Wednesday, November 07, 2007

Prémio Nacional de Poesia de Vila de Fânzeres

Foto: Emanuel Carreiro in www.olhares.pt
17ª edição do Prémio Nacional de Poesia de Vila de Fânzeres para a obra:

"Vago- O Olhar" - Marta Dutra (a ser editada em breve)

a todos os incentivadores, o meu obrigado!

Tuesday, November 06, 2007

CARUMA - Um projecto de arte comunitária



Caruma são folhas secas em forma de flecha que descem dos pinheiros, vestem o chão e picam. Caruma é um espectáculo com uma dimensão privada e outra pública, em que ambos os espaços se misturam numa paisagem que mexe.
É sobre o que está na margem e no centro.

Pessoas da rua, bailarinos e músicos põem o público em contacto com uma comunidade que é sua, confundindo-o e iluminando-o nessa ideia de unir o centro da sua cidade às margens da arte. O público, uma parcela dessa comunidade, revê-se e descobre-se, adiciona algo de seu ao espectáculo sem o saber previamente. Testemunha a transformação dos seus pares que nessa noite são outros.
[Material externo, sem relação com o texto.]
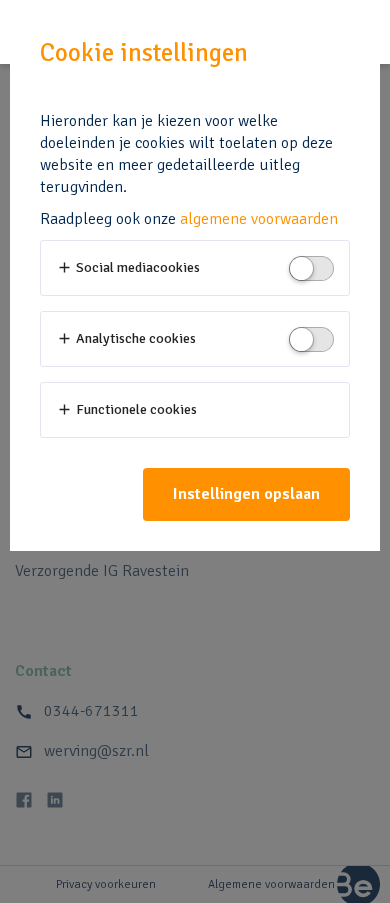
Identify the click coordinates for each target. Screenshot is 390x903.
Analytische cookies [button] (126, 338)
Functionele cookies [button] (126, 409)
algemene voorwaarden (259, 219)
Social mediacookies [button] (128, 267)
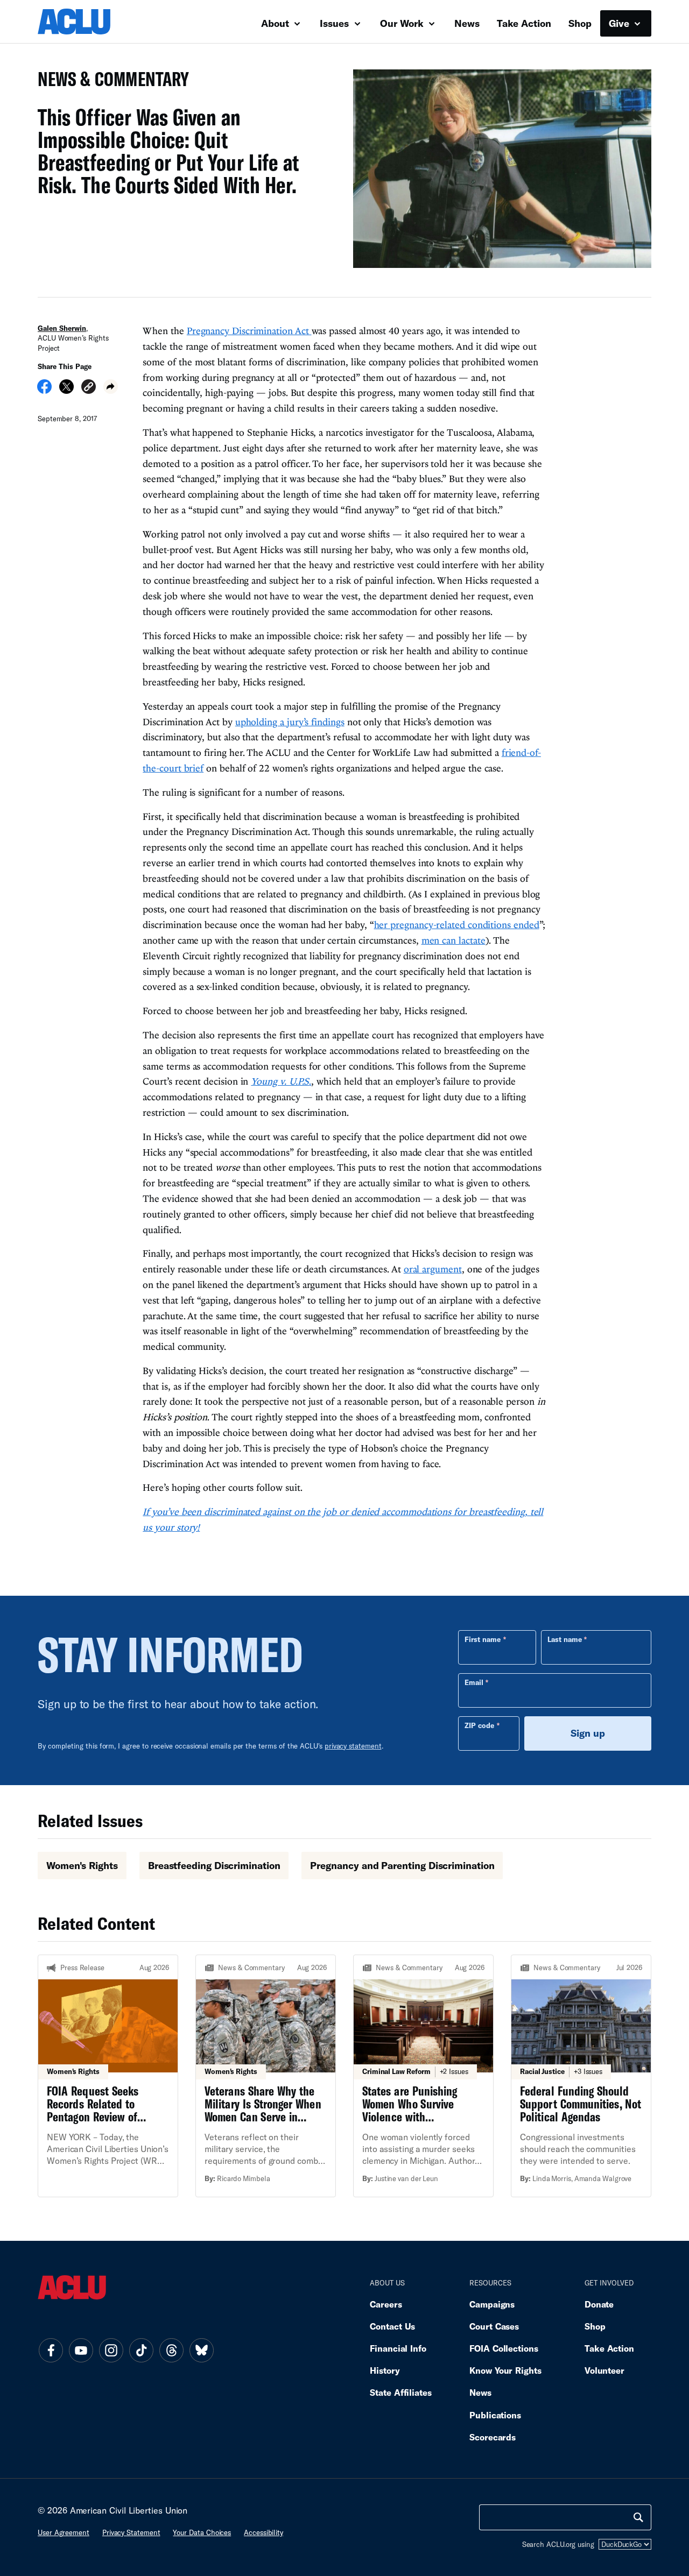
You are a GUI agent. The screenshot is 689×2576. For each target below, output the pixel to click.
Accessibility (263, 2532)
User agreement (63, 2532)
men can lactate (453, 940)
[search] (638, 2517)
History (384, 2370)
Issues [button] (335, 23)
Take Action (524, 23)
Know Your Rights (505, 2370)
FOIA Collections (503, 2348)
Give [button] (620, 23)
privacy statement (353, 1746)
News (467, 23)
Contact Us (392, 2326)
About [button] (276, 23)
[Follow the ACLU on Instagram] (111, 2350)
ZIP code (479, 1725)
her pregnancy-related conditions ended (456, 924)
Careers (386, 2304)
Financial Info (398, 2348)
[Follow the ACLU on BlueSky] (201, 2350)
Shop (580, 23)
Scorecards (492, 2437)
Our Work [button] (403, 23)
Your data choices (202, 2532)
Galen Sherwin (62, 328)
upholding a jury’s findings (289, 722)
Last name (564, 1639)
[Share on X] (66, 390)
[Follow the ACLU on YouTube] (81, 2350)
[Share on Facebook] (44, 390)
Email (474, 1682)
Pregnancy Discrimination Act (249, 330)
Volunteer (604, 2370)
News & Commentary (109, 82)
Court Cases (494, 2326)
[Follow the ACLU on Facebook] (51, 2350)
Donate (599, 2304)
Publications (495, 2415)
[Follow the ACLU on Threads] (171, 2350)
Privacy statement (131, 2532)
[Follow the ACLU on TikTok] (141, 2350)
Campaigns (492, 2304)
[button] (88, 388)
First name (483, 1639)
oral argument (433, 1269)
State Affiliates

Pequenos ninhos de público envolvem acções feitas em formato de concluios, conversas de saleta, solos dançados e contados, onde a intimidade da relação espectáculo/público se acende.
(...)
Caruma é um espaço para anjos nascidos na terra e humanos caídos do céu. Bailarinos, música, acções em catadupa saem de um tapete de caruma. Emergindo do centro da vida, recontam-se no fluxo de um tempo musical.

no CineTeatro de Estarreja

Friday, November 02, 2007

A FLOR

Rodrigo


Pede-se a uma criança. Desenhe uma flor! Dá-se-lhe papel e lápis. A criança vai sentar-se no outro canto da sala onde não há mais ninguém.

Passado algum tempo o papel está cheio de linhas. Umas numa direcção, outras noutras; umas mais carregadas, outras mais leves; umas mais fáceis, outras mais custosas. A criança quis tanta força em certas linhas que o papel quase não resistiu.

Outras eram tão delicadas que apenas o peso do lápis já era demais.

Depois a criança vem mostrar essas linhas às pessoas: Uma flor!

As pessoas não acham parecidas estas linhas com as de uma flor!

Contudo, a palavra flor andou por dentro da criança, da cabeça para o coração e do coração para a cabeça, à procura das linhas com que se faz uma flor, e a criança pôs no papel algumas dessas linhas, ou todas. Talvez as tivesse posto fora dos seus lugares, mas, são aquelas as linhas com que deus faz uma flor!